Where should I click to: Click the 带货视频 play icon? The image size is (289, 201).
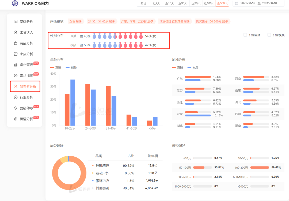pyautogui.click(x=16, y=76)
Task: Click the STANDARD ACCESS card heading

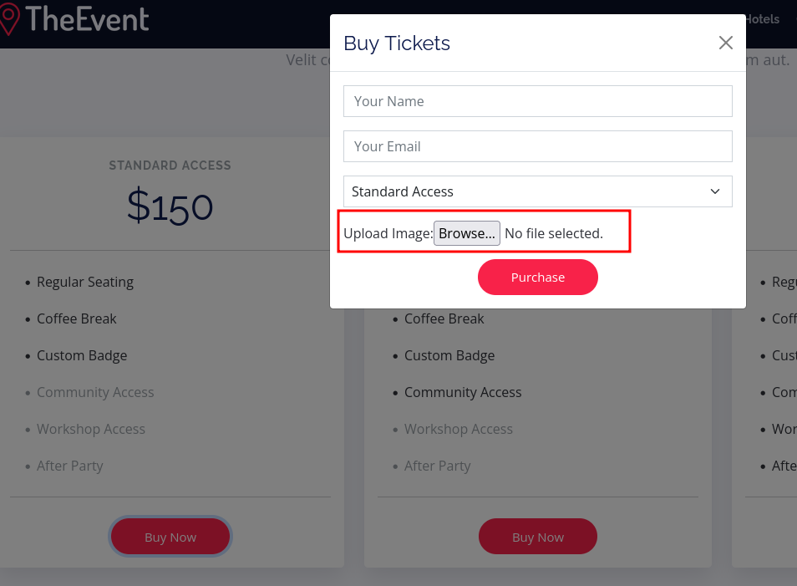Action: point(170,166)
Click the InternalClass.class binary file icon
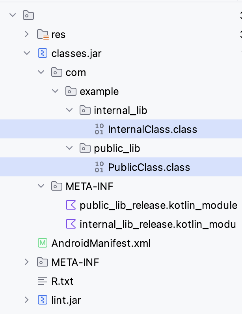Image resolution: width=242 pixels, height=314 pixels. point(99,129)
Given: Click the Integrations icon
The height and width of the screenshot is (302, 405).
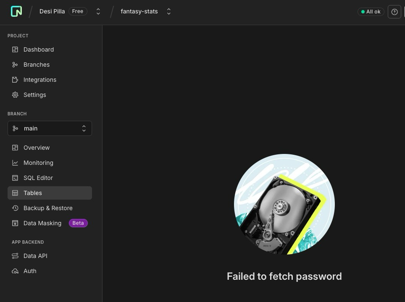Looking at the screenshot, I should [x=16, y=80].
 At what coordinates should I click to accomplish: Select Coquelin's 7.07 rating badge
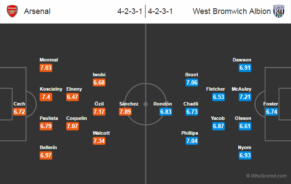pyautogui.click(x=72, y=126)
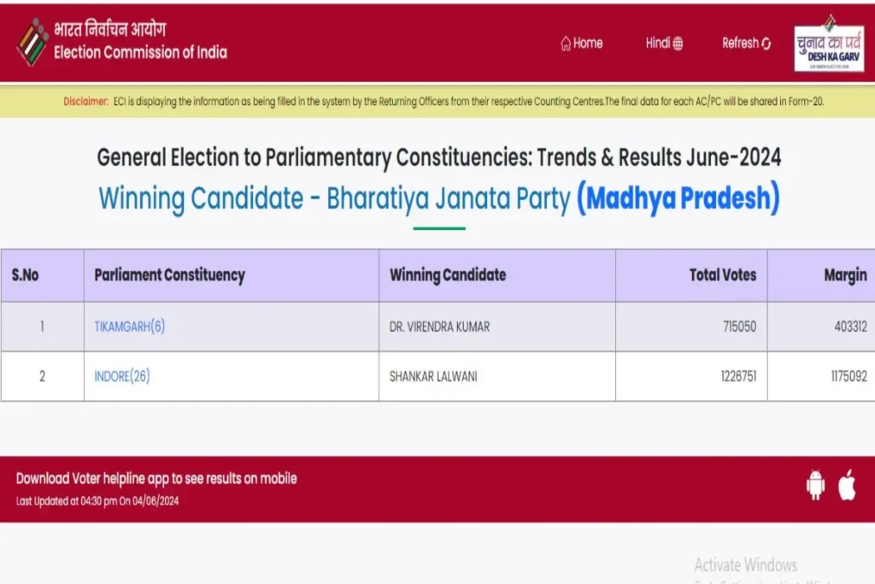The width and height of the screenshot is (875, 584).
Task: Download the Android app via robot icon
Action: point(815,484)
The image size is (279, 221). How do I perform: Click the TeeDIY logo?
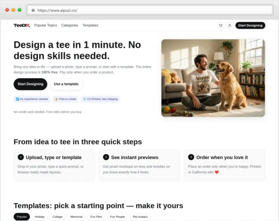22,25
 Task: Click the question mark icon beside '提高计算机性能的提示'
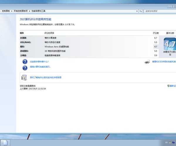25,67
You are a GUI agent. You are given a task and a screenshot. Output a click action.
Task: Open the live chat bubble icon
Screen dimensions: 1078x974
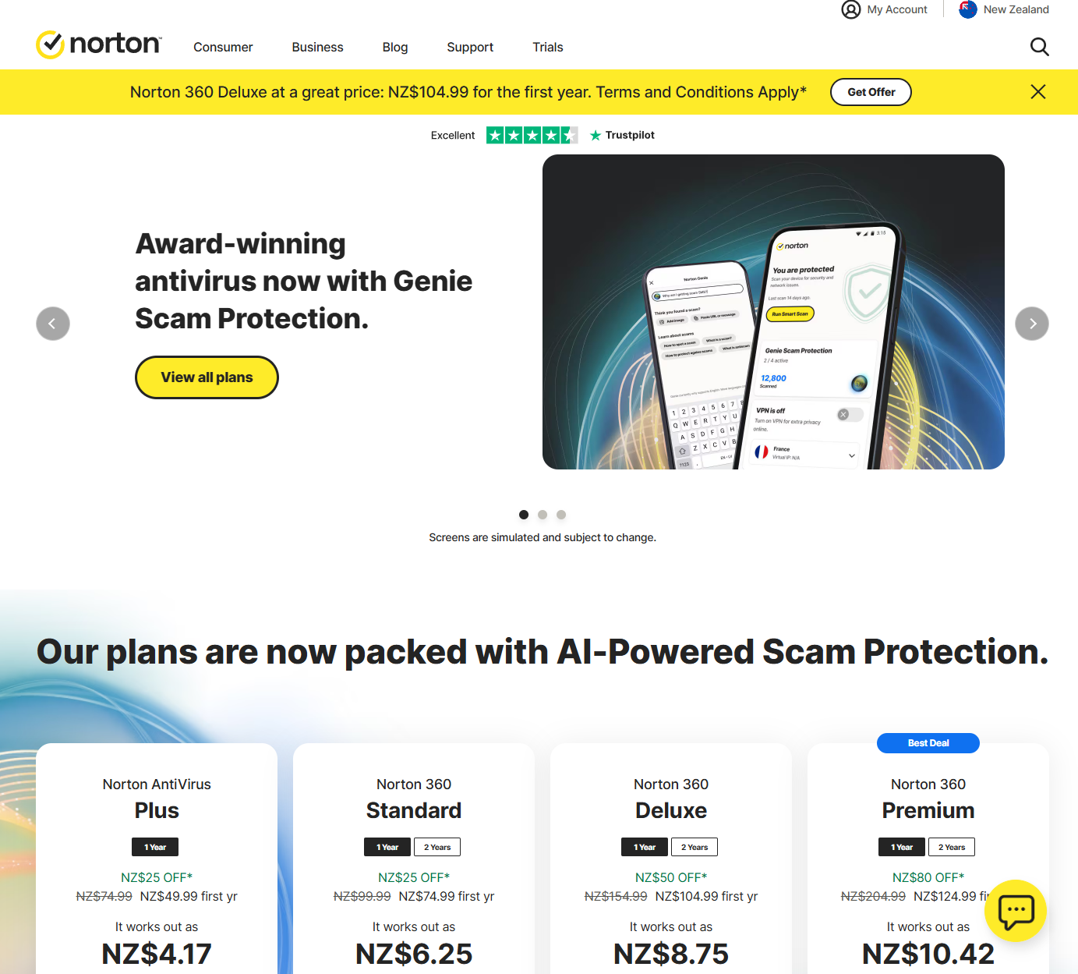pos(1016,911)
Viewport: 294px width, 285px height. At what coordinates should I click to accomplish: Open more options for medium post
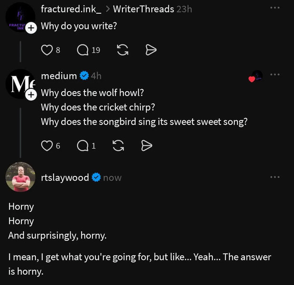tap(275, 75)
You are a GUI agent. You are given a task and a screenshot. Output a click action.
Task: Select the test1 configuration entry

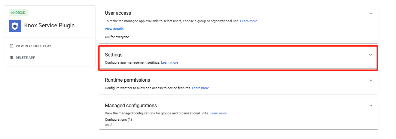pos(108,124)
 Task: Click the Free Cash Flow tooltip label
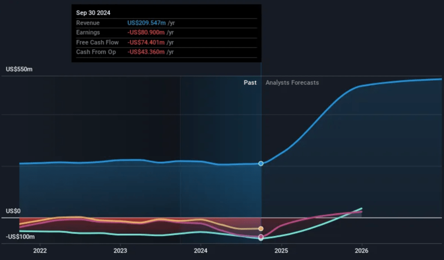97,42
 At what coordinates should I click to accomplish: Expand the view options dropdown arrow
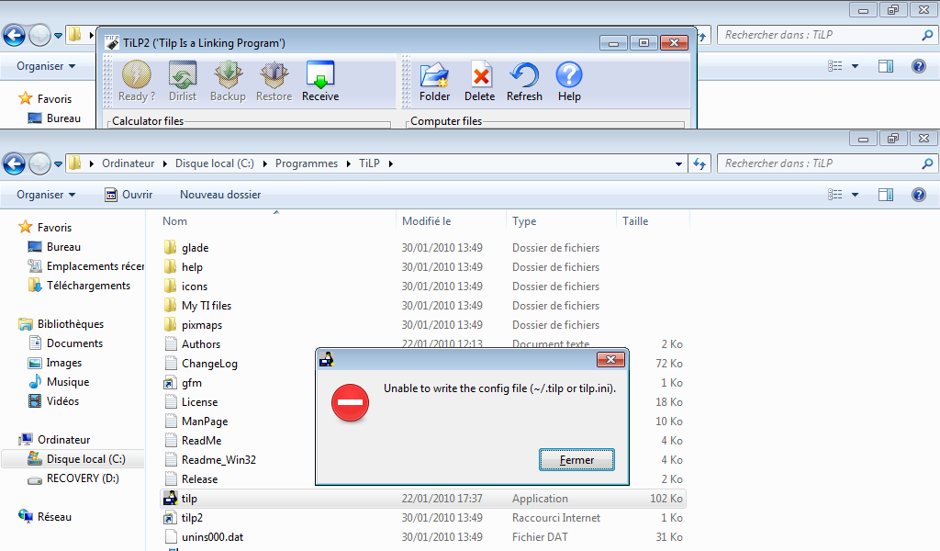coord(855,195)
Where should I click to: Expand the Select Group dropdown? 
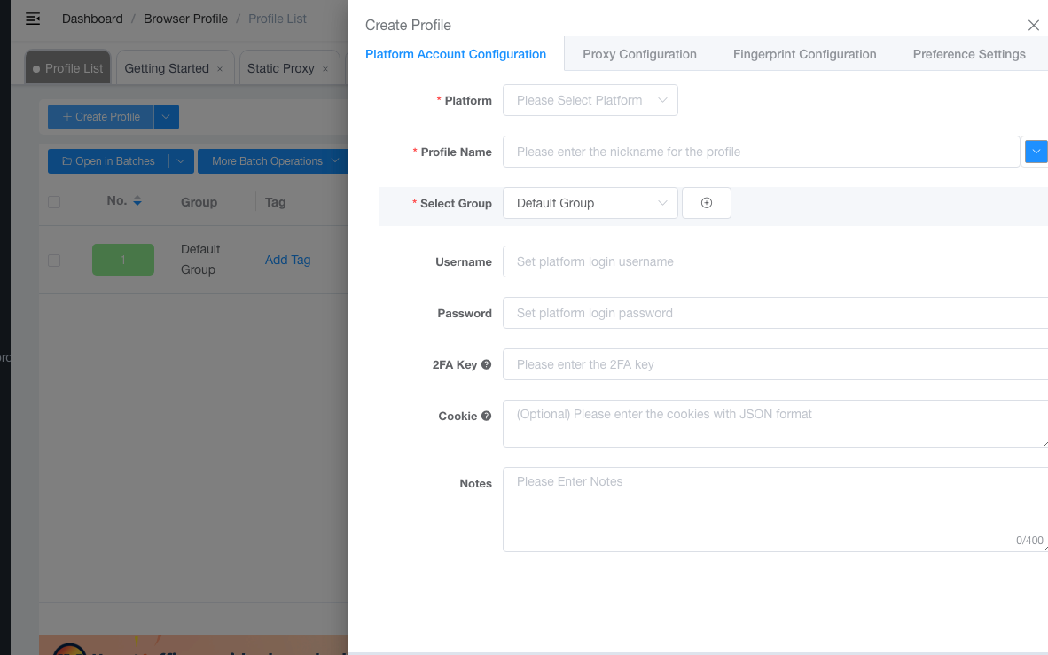coord(590,203)
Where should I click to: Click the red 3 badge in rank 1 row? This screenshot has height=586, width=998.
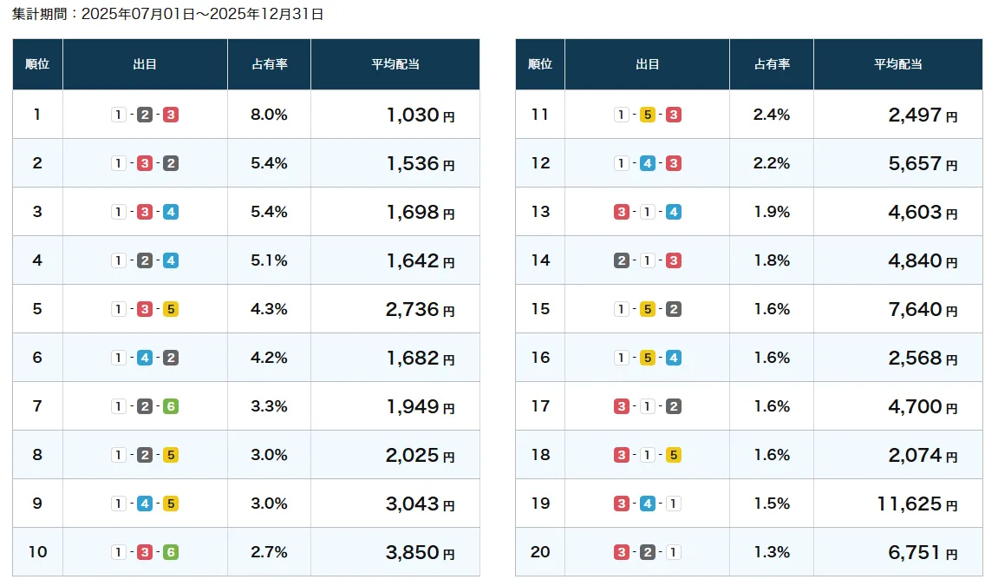(x=171, y=115)
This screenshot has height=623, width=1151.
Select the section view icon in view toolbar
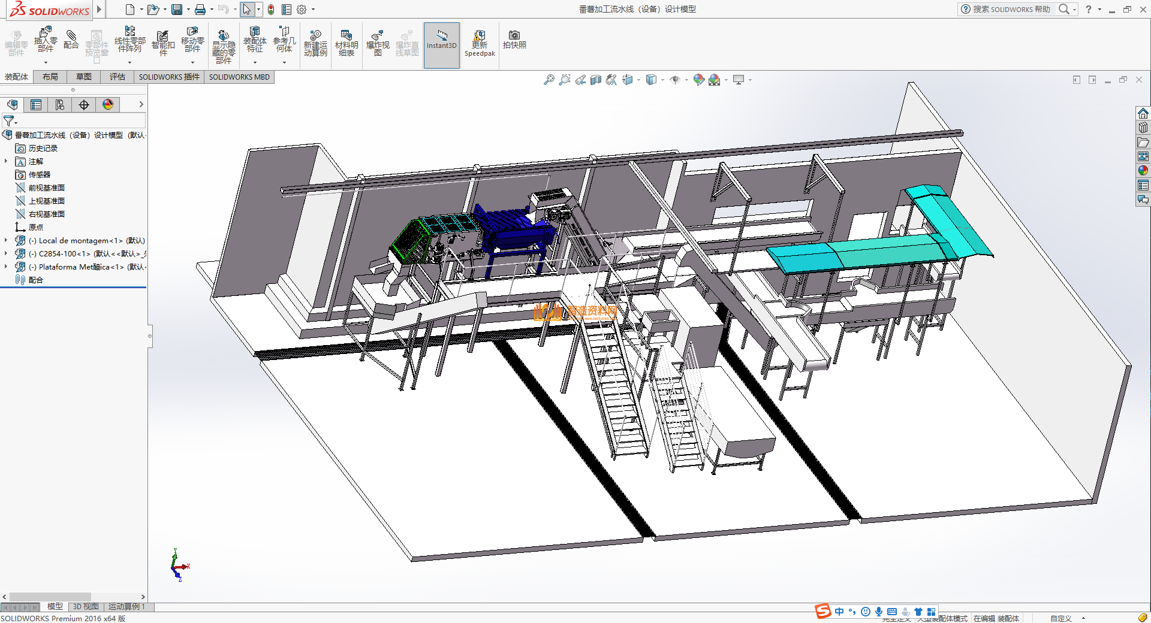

####

● What you should do
With the pictures omitted, print each line of the data above precisely as given.

● The completed task
Where should I click to: Click the 带货视频 play icon? The image size is (289, 201).
pyautogui.click(x=16, y=76)
Task: Click the STANDARD ACCESS card heading

Action: point(170,166)
Click the InternalClass.class binary file icon
Image resolution: width=242 pixels, height=314 pixels. point(99,129)
Given: Click the Integrations icon
The height and width of the screenshot is (302, 405).
Looking at the screenshot, I should [x=16, y=80].
 At what coordinates should I click to accomplish: Select Coquelin's 7.07 rating badge
pyautogui.click(x=72, y=126)
The width and height of the screenshot is (875, 584).
Task: Download the Android app via robot icon
Action: point(815,484)
The image size is (279, 221). How do I perform: Click the TeeDIY logo?
22,25
 Task: Click the question mark icon beside '提高计算机性能的提示'
25,67
You are a GUI agent. You are given a task and a screenshot. Output a click action.
Task: Open the live chat bubble icon
Screen dimensions: 1078x974
pos(1016,911)
Viewport: 294px width, 285px height. At what coordinates should I click to accomplish: Open more options for medium post
tap(275, 75)
You are a GUI agent. You are given a task and a screenshot. Output a click action.
Task: Select the test1 configuration entry

pos(108,124)
 Task: Click the Free Cash Flow tooltip label
97,42
 At what coordinates should I click to accomplish: Expand the view options dropdown arrow
coord(855,195)
Where should I click to: Expand the Select Group dropdown? 
coord(590,203)
Where should I click to: Click the red 3 badge in rank 1 row? This screenshot has height=586, width=998.
(x=171, y=115)
This screenshot has height=623, width=1151.
Select the section view icon in view toolbar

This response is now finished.